8. To find the uploads folder on your server, you want to look in Wp-content/uploads. There will be a file folder for each year of your blog. Right click on each YEAR folder and choose download (that way, all the subfolders will automatically come along with it). These files will download onto your hard drive (and it could take quite a while if you have a lot of images). Make sure you choose where on your hard drive you want it. You select this by highlighting the correct folder on the left.
9. Once they are on your computer, run those folders through an Avast scan to make sure they are clean and not infected with malware.
By this step, you should have codes copied, screenshots, your exported content, and your uploads folders all on your hard drive.
Now it’s time to do the dirty deed– deleting your site.
10. Login to your host provider and locate the file manager. Go to your Application installs and find your WordPress database. Find the option that says uninstall application. Close your eyes, take a swig of whiskey, and hit uninstall.
11. Once it’s done, go into your file manager and get rid of any excess files that were left behind (and there are usually a fair amount). If you are afraid to delete them, just create a new folder and stick them all in there.
12. Now you are at square one again. You have your domain name and hosting package, but nothing else.
14. When you are satisfied with the look and feel of your blog, go to tools and import, and grab the xml file you downloaded in step 3. When it asks you what user to attribute it to, just use the admin one you created during the WordPress install.
15. Do not click download and install image imports (since it won’t work).
16. By this point, your blog should be back up and running, with the exception of the images. All your pages, posts, and comments should be back with big broken link boxes where the images should be.
17. Open your Filezilla again and log into your server. You’ll want to go to the WP-Content, Uploads folder again (on the right).
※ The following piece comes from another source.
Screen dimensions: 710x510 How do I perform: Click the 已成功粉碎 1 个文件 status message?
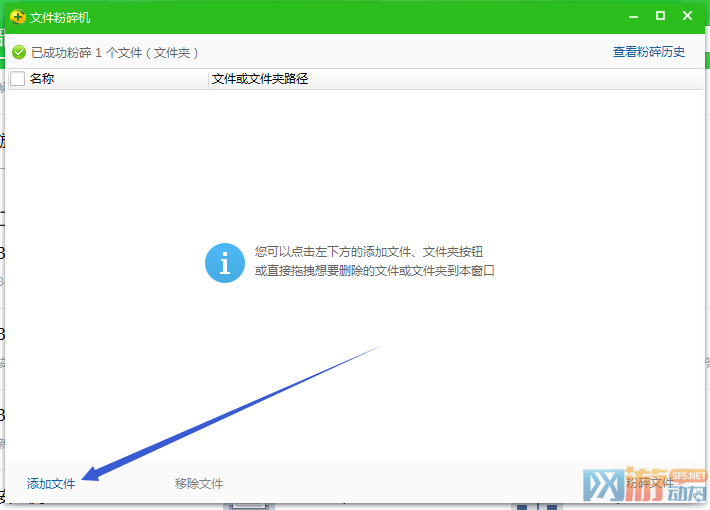(x=114, y=52)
You’ll see files with the years listed on them. Rename or delete those files (since you will be uploading your own).
18. On the left side of the filezilla screen, find the uploads folders (2012, 2013, etc.). Click and drag them into the uploads folder on the server. Now wait (maybe for a while).
19. Once the files have finished transferring, go to the outside of your blog. You should see that all the broken image links are back! If they aren’t, it could be because you installed it into the wrong directory. With WordPress, images are stored by year. Here’s the path wp-content/uploads/2013/02/img. There are folders for each year, and then subfolders for each month, and then the images are tucked inside. Double check you have them in the right spot.
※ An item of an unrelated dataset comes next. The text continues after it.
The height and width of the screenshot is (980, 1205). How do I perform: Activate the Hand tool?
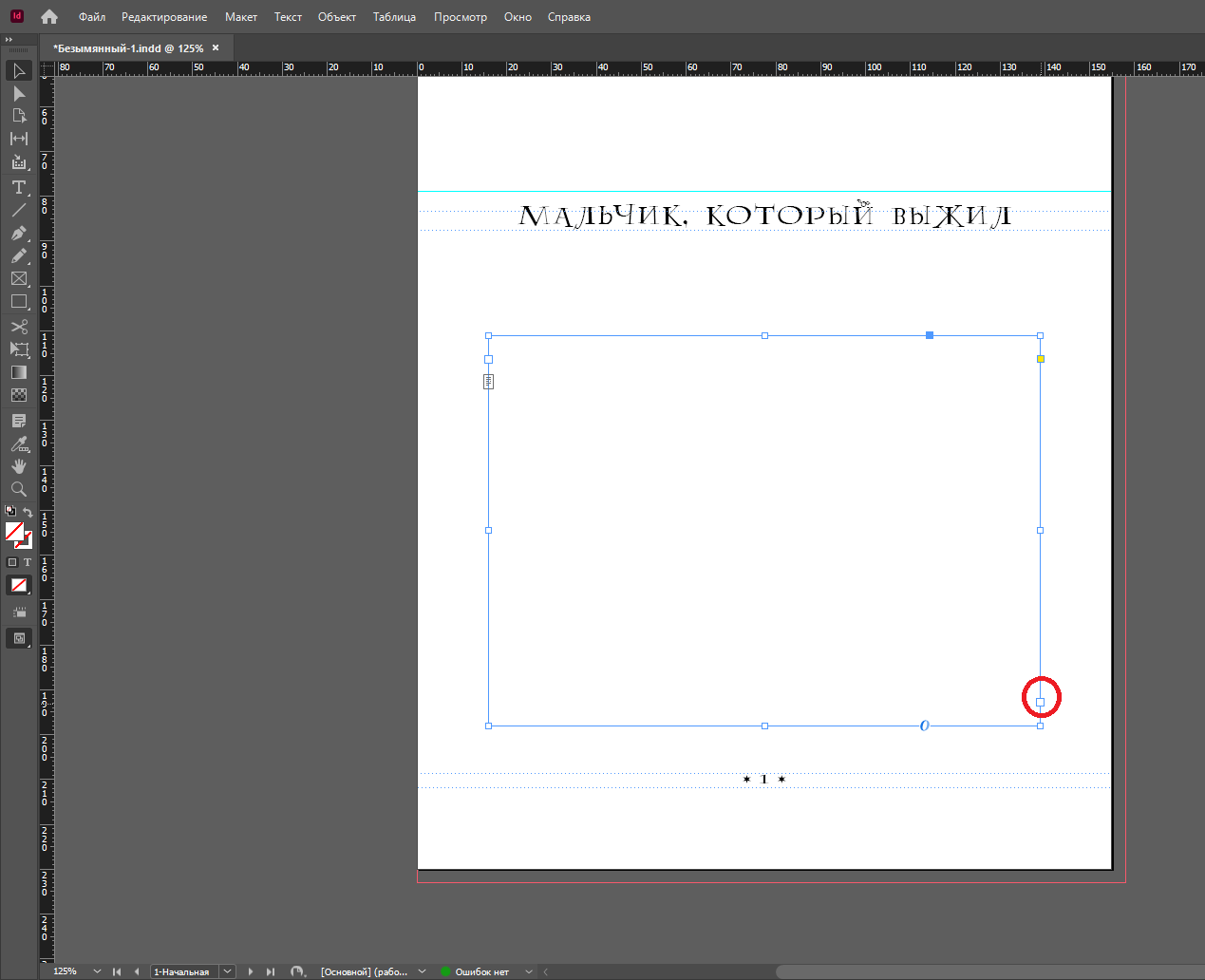pyautogui.click(x=18, y=466)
20. Open a new tab and go to Sucuri.net. Type in your URL and run a scan. It should come back verified clean. Just remember, if you’d used that scan during the infection, Sucuri might pull up a cached result page showing your site is still infected (when it isn’t). Just to be sure, hit the re-scan button at the bottom and it will pull a fresh page.
Phew. You did it! You rebuilt your site from scratch after a malware attack. Now to make sure this doesn’t happen again, you’ll need to remember several things about WordPress vulnerabilities.
1. Make a STRONG password.
2. Do not install plugins that aren’t absolutely necessary for the functionality of your site.
3. Keep everything up to date as quickly as possible.
4. Use a site monitoring service to keep watch over your website/s.
Sometimes malware doesn’t require a full do-over. In many cases, getting rid of plugins or a theme, plus reinstalling the WordPress software through the dashboard is enough. Consult with a website developer to determine if you really need to start over. There are also sites (like Sucuri) which will clean out infections that are simple to find. However, you will have to pay for these services. Sometimes, infections are so bad, starting over is the only (and best) option.